• [WHAT IS REQUIRED]
Take each line of the listing that has the string "more" and report it.

• [DATASET EXTRACT]
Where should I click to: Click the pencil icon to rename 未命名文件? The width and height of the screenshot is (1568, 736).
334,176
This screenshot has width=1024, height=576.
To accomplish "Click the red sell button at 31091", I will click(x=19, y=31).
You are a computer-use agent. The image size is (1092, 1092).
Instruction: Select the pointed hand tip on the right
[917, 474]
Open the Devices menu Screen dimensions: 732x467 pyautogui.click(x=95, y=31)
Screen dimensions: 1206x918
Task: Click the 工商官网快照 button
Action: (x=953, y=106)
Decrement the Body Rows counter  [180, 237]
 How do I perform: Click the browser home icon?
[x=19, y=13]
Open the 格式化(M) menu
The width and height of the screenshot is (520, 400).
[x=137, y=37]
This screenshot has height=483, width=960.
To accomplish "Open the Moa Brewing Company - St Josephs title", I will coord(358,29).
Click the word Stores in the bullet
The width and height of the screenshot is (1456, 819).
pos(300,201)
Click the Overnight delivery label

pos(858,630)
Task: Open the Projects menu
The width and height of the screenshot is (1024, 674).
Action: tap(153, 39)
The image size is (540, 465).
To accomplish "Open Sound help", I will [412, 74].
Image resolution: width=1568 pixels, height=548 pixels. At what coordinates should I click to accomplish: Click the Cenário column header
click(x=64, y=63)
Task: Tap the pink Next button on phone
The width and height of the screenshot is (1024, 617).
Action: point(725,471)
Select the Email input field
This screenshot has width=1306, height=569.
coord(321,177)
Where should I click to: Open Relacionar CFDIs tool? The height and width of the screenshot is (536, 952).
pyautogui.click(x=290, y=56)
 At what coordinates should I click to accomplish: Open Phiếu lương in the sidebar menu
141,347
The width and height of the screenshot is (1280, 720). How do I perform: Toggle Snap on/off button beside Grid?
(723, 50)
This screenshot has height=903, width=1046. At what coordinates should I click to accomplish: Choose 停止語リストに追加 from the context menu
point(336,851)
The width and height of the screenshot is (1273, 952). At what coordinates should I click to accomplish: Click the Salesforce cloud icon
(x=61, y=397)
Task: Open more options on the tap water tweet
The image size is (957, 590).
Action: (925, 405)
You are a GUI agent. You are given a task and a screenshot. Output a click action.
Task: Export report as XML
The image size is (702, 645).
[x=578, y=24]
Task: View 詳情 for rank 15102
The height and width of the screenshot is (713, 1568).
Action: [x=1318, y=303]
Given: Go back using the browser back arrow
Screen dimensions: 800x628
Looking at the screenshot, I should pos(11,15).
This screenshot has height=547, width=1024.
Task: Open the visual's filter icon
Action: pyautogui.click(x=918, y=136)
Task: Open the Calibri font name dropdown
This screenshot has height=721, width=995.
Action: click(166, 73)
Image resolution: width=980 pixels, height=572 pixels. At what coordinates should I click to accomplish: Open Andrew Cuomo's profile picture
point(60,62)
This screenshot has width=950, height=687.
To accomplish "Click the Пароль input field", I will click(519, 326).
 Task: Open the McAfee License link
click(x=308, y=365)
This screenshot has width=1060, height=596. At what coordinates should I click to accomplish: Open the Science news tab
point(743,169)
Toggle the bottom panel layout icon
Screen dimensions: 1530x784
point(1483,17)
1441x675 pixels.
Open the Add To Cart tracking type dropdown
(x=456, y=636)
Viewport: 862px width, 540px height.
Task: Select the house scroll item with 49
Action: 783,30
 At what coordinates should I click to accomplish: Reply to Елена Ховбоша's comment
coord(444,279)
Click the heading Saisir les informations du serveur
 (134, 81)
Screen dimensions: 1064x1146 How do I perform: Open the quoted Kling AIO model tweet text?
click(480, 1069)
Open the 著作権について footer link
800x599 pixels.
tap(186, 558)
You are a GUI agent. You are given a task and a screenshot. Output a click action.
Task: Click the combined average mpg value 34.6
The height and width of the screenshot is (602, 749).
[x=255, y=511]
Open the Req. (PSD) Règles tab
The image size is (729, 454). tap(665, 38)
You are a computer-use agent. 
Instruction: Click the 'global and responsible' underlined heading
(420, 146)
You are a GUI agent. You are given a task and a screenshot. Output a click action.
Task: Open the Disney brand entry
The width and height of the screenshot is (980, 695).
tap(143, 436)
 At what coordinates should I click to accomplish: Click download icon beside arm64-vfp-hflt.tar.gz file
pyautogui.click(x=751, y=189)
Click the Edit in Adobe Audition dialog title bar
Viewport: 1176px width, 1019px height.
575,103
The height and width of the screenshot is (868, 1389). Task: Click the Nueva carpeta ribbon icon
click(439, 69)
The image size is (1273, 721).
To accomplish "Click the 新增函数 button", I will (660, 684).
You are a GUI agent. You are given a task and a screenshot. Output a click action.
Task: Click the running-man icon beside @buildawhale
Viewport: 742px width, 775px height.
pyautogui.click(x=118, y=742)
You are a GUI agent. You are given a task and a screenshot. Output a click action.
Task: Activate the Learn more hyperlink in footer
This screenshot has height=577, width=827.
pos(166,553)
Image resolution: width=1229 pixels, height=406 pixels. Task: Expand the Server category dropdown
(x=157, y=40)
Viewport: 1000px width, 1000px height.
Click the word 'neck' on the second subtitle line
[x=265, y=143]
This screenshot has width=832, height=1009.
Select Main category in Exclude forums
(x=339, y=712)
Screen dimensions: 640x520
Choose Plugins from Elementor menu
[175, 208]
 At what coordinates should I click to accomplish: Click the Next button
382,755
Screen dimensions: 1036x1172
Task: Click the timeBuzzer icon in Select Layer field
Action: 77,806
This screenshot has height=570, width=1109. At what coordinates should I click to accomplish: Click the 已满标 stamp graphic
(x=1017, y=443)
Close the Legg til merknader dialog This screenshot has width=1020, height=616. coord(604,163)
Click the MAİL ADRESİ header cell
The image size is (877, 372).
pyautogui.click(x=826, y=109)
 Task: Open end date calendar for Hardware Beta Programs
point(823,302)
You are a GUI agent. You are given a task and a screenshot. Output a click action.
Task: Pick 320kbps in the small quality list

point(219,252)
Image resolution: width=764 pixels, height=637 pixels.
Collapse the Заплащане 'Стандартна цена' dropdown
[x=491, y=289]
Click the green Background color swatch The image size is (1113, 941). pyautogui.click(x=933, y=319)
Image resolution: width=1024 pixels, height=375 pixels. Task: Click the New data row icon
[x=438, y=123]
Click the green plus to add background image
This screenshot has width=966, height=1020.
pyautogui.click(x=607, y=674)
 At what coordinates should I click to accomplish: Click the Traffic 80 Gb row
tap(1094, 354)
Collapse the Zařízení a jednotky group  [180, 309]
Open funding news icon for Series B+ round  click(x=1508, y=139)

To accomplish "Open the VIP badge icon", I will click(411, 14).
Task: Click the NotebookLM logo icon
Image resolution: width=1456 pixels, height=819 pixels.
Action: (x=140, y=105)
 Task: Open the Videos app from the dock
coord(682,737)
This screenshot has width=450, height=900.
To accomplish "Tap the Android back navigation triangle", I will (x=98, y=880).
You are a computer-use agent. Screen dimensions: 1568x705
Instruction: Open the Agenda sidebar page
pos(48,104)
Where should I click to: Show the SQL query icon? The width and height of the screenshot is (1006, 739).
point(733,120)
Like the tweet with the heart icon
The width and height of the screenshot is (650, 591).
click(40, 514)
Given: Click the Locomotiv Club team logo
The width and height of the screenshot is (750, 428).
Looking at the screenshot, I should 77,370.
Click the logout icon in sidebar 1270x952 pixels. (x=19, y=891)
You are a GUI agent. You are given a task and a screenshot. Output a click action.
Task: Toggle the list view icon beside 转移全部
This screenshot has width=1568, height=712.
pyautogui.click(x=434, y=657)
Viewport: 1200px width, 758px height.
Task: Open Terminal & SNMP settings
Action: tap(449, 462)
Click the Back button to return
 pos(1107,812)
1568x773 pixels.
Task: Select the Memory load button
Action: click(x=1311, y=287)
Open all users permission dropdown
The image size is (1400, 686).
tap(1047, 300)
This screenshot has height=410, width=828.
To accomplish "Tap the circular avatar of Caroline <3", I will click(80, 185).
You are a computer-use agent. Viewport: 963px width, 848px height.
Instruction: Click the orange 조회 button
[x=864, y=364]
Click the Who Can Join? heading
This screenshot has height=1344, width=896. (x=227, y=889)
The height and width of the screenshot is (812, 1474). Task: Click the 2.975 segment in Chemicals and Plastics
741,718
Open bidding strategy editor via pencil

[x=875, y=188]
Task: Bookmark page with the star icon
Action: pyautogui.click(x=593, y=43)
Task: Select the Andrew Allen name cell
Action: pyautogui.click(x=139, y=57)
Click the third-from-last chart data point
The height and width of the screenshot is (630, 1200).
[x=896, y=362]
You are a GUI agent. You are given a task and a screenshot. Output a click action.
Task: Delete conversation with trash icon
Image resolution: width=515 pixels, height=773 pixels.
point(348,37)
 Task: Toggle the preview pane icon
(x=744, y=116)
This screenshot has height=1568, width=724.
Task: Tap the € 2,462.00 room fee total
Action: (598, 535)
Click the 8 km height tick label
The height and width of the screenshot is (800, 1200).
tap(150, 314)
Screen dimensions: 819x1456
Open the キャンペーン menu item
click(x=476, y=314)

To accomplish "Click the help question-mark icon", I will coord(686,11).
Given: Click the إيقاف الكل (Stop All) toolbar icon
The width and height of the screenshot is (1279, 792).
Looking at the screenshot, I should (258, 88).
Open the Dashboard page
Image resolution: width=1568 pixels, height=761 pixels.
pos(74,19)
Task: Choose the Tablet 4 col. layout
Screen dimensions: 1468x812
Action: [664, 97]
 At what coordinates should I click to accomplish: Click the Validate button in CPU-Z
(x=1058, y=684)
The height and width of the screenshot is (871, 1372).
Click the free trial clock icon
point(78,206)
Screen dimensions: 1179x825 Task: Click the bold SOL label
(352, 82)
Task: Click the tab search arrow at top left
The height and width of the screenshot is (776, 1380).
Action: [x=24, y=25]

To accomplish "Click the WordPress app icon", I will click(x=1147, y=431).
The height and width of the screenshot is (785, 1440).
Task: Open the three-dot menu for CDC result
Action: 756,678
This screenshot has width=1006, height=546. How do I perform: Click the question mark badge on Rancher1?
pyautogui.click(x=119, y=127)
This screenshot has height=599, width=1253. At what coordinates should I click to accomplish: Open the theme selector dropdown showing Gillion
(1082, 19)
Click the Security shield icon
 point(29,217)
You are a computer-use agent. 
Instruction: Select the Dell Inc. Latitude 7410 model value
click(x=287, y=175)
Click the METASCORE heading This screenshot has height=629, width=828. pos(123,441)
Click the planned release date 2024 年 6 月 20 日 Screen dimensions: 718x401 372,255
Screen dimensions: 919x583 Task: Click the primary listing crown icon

• [REPLY]
Task: Open more options on the tap water tweet
Task: Activate the Learn more hyperlink in footer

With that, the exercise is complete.